Select and Plant Trees for Fall Color

If you are not blessed with beautiful fall color in your home landscape, add trees that will improve the view. For yellow choose black cherry, tulip popular, black locust, redbud, beech, or hickory; for orange select Chinese pastiche, persimmon, or sassafras; for red plant sourwood, Japanese maple, or red maple; for purple look to dogwood; and for a mix of colors on a single tree, add ash, sweet gum, or sugar maple.

Make Leaf Mold

Composting leaves is a laborious process -- they must be chopped, wet down, mixed with greens and high-nitrogen ingredients such as manure, and then turned from time to time. If you have room, consider raking them to an out-of-the-way place and leaving them to rot into leaf mold. Be patient, as the process can take two or even three years, but the result will be worth the wait. Leaf mold is especially good for clay soils, adding nutrients and improving both tilth and drainage.

Take Time to Tidy

Fall cleanup is the first step toward the future health and productivity of your vegetable garden and flower beds.
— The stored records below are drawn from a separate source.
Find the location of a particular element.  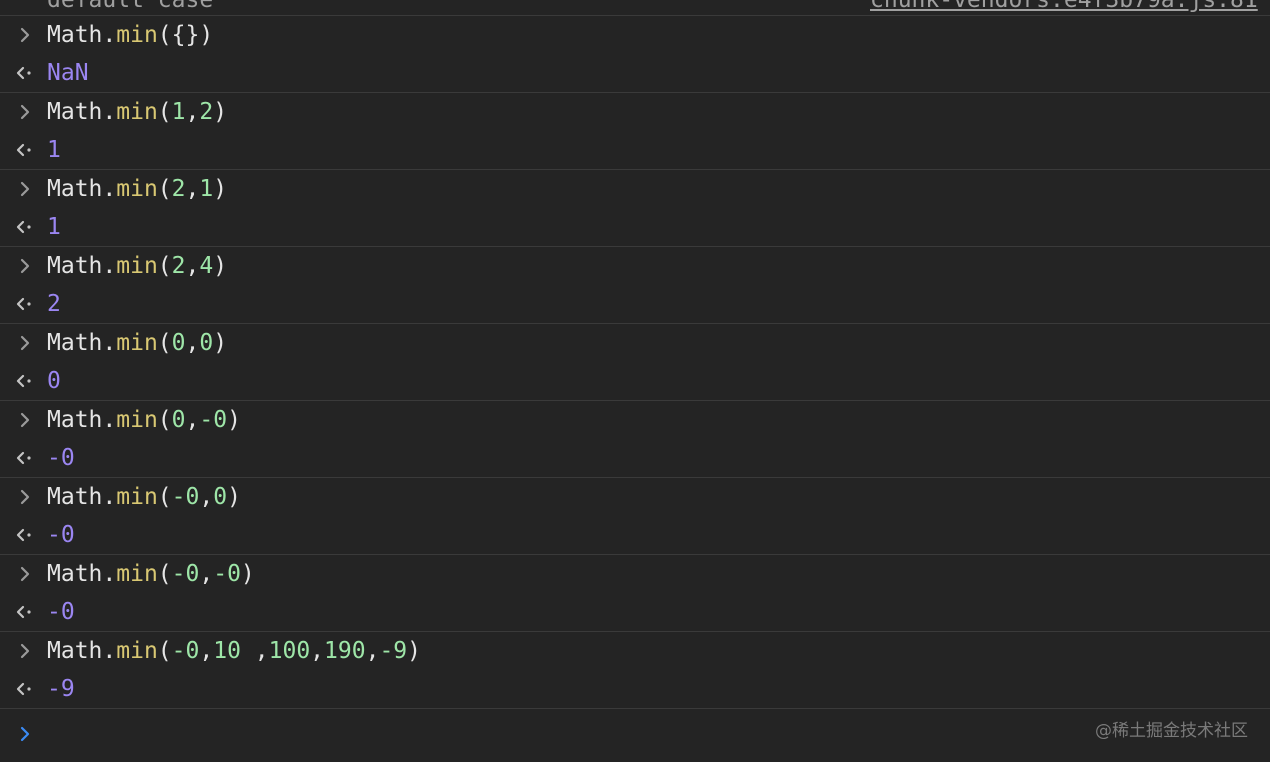

result-line: 2 is located at coordinates (635, 304).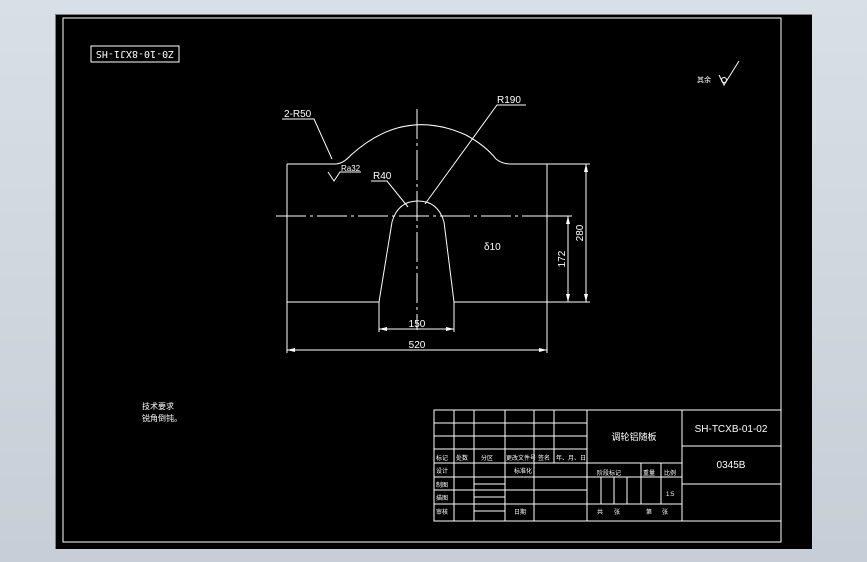 This screenshot has width=867, height=562. I want to click on code-box-text: Z0-10-8XJ1-HS, so click(135, 54).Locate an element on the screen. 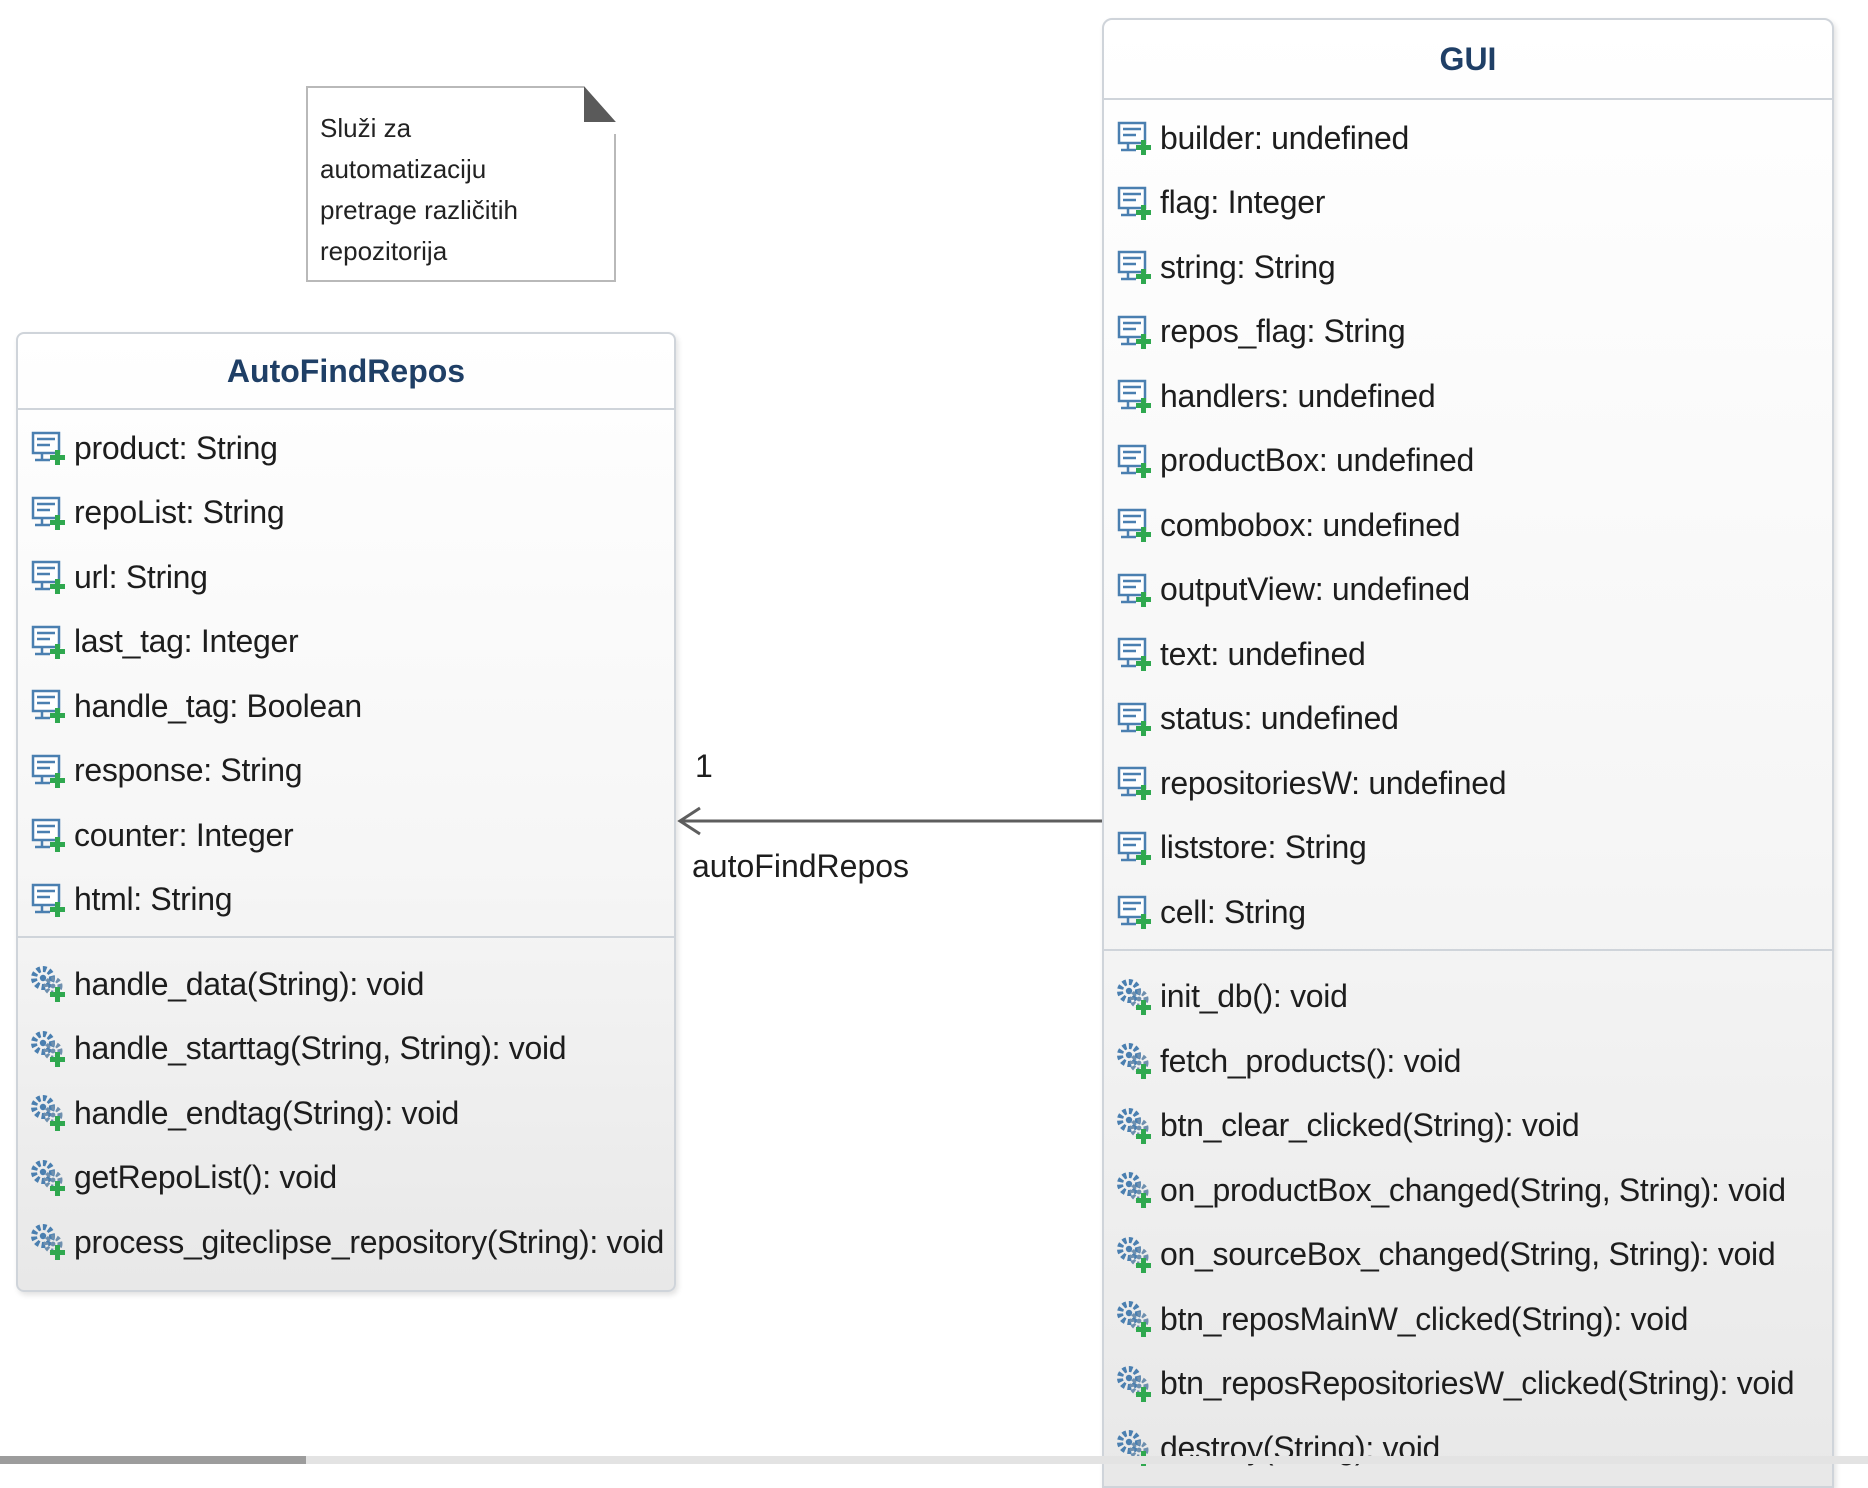  operation-row: handle_endtag(String): void is located at coordinates (346, 1114).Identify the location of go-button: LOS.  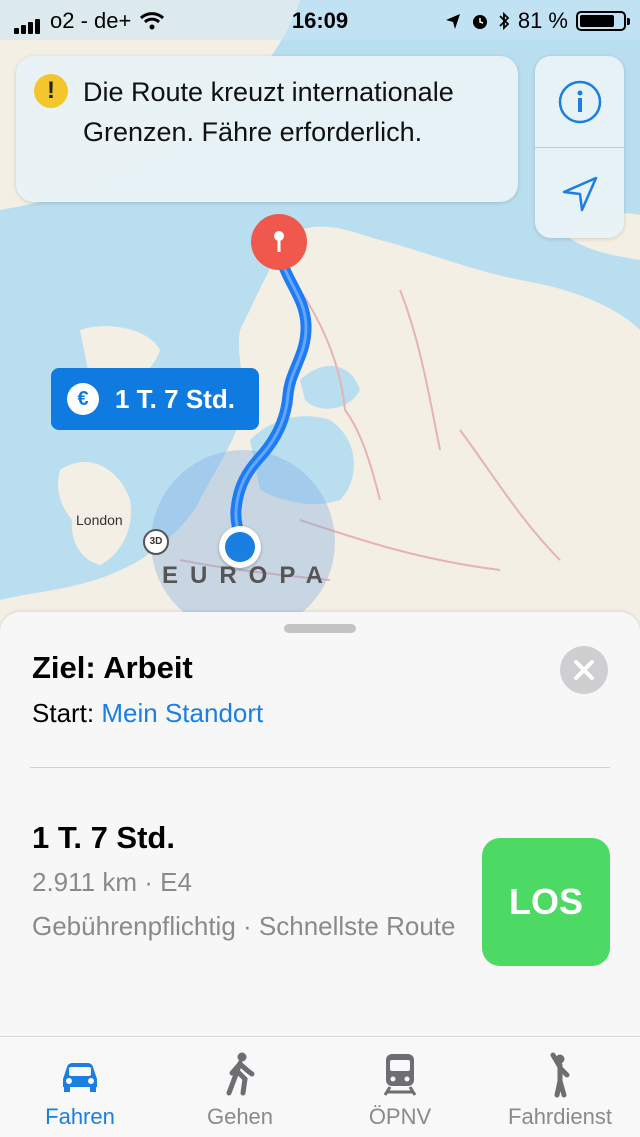
(546, 902).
Removing dead annuals and the dried parts of most dormant perennials will reduce pests and diseases, and prevent perennial root dislocation caused by winter winds. (Leave hollow-stemmed perennials untouched until spring as cutting now may cause crown rot.) Also eliminate a plant or two that didn't measure up to expectations, making room for new plants in the coming year.

Sow Seeds of Spring-Blooming Annuals

Find a sunny spot to broadcast seeds of early-blooming annuals such as larkspur and poppies. Cover the seeds with a thin layer of soil, but do not mulch as they require light for germination. Moisten the bed when rain is lacking, then thin the plants for better spacing in early February.

Force Paperwhites

Paperwhites, a narcissus with extremely fragrant white flowers, are easily forced and make excellent decorations for holiday display. Simply fill a container with about two inches of small pebbles, nestle bulbs among the stones, add enough water to wet the round flat area on the bottom of the bulbs, and keep roots wet as the plant grows. Bulbs will bloom about three weeks after green foliage begins to appear. For continuous bloom throughout the season, start a new group of bulbs every two weeks.